SOURCE TEXT:
****************

While the sharpie and canoes were developing, the sandbaggers were dying. Despite all their speed, influence and fame, they fell victim to social changes, safety concerns, developing technology, and the changing face of the waterfronts.

4a21563v
The big catboat Gold Dust (sail number 41) lined up with a motley fleet in front of James S Johnston’s camera at the Indian Harbour YC regatta in 1893, when the sandbagger era was all but gone. The cropped and enlarged version of this photo (below) shows the huge stack of ballast on the windward rail. This pic seems important for three reasons. For one, it’s the clearest pic of sandbags in use I know of. Secondly, looking at that vast stack of gravel brings home what an ordeal it must have been to lump all that weight from side to side each tack and gybe. Thirdly, despite carrying all this ballast and sail area, results show that Gold Dust was left trailing miles behind the new breed of lightweight scow types.

Sandbagger goldust cropped

As with so many tales, the end of the sandbagger is normally seen as a simple tale of the conservative villains of the “establishment” killing off a fast, innovative type of boat. As is so often the case, the truth is more complex and shows the protagonists in a much better light.

One of the first blows to the sandbaggers came when booming economy of the late 19th century allowed the emerging middle classes to stop watching other people race and to start sailing themselves. Around the same era, there was a new emphasis on amateur or “Corinthian” sport – participant sports done for the love and adventure, rather than professional sports done for spectators, gamblers and cash. The ideal that the Corinthians pushed was for sailing in the modern style, rather than the old model of pros sailing for the rich.

To people like the first commodore of the Seawanhaka Corinthian Yacht Club, one of the clubs leading the new wave, Corinthian sailing was “the only true and enjoyable kind of yachting.”  Unlike the old model where paid hands did the work while owners looked on, a Corinthian or amateur race was “a test rather of the pluck and skill of our amateur sailors than of the length of their purses.” It was better for an amateur to “sail one own’s boat to victory, enjoying all the triumph and suffering all the inconvenience, than to watch one’s hired substitute at the helm taking all the credit, and deserving it.” [2]

The fans of Corinthian sailing knew that the amateur who took over the helm and sheet would not be able to sail as well as the pros who spent their life on the water. The Corinthian sailor would “instantly discover that between knowing how things are done and doing them there is an extraordinary difference, and he will find himself curiously awkward in doing what he has seen his men do a hundred times.”[3]   The amateurs would “not display the same sagacity in taking advantage of the technical points of seamanship as do their employees”, but they would find that racing “develops the seamanship of our amateurs, and makes capable sailors of them.” [4]

Aug 1 1896 E Z Sloat cropped
E Z Sloat again, this time pictured by James S Johnston. The 21 footer was built in 1891, probably one of the last of her type to be launched.

****************

EXERCISE REQUIREMENTS: Please continue the account of the sandbagger boats' decline, picking up after its final sentence.

****************

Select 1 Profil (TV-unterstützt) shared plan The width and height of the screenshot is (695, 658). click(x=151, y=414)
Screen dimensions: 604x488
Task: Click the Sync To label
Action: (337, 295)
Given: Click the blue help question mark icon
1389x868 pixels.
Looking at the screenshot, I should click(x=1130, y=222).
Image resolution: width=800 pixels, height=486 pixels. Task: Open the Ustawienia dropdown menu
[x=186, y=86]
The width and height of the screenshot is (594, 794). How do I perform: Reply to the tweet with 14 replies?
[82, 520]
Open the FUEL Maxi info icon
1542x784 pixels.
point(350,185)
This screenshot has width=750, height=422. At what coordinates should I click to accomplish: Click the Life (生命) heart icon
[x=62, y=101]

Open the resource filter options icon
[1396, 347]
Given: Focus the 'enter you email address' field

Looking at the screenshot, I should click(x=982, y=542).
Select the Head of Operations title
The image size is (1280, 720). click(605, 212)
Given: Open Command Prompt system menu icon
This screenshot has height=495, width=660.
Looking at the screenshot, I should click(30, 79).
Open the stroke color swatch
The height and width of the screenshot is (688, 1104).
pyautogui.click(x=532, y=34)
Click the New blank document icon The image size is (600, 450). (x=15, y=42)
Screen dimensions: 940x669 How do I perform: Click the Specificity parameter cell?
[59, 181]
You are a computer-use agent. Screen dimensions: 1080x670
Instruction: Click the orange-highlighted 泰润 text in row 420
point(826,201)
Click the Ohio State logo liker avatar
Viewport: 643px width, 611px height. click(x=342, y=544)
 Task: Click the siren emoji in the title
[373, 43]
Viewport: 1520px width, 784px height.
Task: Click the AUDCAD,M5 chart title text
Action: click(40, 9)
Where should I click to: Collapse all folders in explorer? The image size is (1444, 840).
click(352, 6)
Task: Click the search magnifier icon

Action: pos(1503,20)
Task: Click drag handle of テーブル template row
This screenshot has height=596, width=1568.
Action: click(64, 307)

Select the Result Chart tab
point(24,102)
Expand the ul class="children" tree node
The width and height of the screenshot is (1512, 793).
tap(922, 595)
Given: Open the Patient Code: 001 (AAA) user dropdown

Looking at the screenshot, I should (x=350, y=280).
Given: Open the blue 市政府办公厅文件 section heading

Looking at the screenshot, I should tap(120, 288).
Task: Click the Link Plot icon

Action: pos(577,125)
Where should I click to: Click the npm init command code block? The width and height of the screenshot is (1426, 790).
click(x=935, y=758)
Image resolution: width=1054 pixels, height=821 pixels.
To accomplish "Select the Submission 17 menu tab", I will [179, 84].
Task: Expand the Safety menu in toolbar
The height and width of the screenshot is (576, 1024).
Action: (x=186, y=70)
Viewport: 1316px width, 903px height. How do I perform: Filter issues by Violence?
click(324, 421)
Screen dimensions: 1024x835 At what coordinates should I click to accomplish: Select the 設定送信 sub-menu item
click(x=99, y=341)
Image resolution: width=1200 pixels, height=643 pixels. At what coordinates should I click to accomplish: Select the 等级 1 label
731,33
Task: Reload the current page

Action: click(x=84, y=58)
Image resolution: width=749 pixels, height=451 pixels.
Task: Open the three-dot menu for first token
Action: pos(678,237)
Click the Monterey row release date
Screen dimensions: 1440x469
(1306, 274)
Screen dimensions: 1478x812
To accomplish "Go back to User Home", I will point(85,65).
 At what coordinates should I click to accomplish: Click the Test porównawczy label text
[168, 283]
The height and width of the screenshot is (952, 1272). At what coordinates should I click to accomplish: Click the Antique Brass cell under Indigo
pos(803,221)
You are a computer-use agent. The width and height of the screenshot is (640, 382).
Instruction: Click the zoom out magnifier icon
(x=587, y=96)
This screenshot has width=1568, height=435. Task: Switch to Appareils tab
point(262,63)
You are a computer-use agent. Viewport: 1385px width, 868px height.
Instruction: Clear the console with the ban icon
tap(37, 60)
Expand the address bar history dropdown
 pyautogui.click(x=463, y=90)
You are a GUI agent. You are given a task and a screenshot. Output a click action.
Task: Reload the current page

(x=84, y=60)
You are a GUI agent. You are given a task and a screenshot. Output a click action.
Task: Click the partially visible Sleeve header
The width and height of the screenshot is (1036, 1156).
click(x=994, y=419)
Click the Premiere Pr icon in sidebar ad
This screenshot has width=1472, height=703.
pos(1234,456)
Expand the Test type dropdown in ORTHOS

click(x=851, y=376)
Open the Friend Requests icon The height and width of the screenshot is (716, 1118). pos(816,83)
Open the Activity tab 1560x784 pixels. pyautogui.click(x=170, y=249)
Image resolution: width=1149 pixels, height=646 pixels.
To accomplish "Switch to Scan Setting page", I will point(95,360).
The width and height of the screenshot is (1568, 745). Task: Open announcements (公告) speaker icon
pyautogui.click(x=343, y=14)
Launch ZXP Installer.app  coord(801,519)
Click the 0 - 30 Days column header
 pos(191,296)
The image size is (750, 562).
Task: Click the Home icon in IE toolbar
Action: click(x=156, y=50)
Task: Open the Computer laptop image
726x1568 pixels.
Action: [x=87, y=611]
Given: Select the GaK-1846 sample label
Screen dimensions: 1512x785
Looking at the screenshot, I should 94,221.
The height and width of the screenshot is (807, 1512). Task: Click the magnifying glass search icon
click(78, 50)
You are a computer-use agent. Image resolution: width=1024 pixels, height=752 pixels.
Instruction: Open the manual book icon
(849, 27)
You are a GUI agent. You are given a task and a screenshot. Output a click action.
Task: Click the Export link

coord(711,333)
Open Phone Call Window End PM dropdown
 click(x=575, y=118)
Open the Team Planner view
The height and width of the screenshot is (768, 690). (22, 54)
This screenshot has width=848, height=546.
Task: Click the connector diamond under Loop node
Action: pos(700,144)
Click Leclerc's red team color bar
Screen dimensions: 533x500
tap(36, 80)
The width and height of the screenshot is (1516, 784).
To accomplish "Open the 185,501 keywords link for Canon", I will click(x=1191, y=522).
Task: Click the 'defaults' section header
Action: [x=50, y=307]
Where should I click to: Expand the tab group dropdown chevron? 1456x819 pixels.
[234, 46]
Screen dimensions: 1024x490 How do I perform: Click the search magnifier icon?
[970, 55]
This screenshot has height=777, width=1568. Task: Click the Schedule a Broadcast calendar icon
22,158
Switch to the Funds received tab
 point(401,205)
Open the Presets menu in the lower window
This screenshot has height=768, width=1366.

****************

RESULT BELOW:
Progressive thinkers such as Thomas Clapham (creator of cheap and radical boats) and Thomas Day (a promoter of amateur boatbuilding and the true creator of amateur ocean racing) saw amateurism as a way to open the sport up to those who were not expert watermen or tycoons. [7] Others saw it as a wider issue – to get an active, adventurous and fit population one had to encourage them to participate in sports rather than sitting by and throwing money away by gambling as they watched pros.[5]   In some ways, the Corinthians were addressing the same sort of issues that sailing is facing in 2018. They were trying to stop people from sitting and gambling while watching pro sport; we are trying to stop people from sitting and playing on their devices while watching pro sport.

The irony is that the much-criticised Corinthians were more successful in their aims than the sailors of 2018 are. They realised that sailing had to change and become more accessible if more amateurs were to become involved.  The early members of the Seawanhaka Corinthians were sandbagger owners and sailors (and some of them, like C Oliver Iselin and A Cary Smith, had been very competitive against the pros) but they realised that the extreme sandbaggers were not suitable for the typical middle-class amateur. The weekend warrior was not skilled or experienced enough to keep the over-rigged “gravel wagons” upright, and they lacked the cash to run the big rigs and to pay for the big human-ballast crews.  [9]  They realised that if sailing was to attract more participants the boats had to become cheaper, easier to sail, and require fewer crew. It’s a lesson we could re-learn today.

Cruiser Outing vol 14
Cruiser, as pictured in Outing magazine in 1889.

 

To promote amateur sailing, the Seawanhaka ruled that only half of each crew could be professionals.  As the yachting reporter Captain Coffin noted, such restrictions on pros “enabled many sailors to own a yacht that could not afford an expensive crew.” They banned the shifting of ballast, which (as other sailors showed before and after) was something that few amateurs wanted to do. And finally, and (to designers) most importantly, they adopted a rating rule that measured sail area.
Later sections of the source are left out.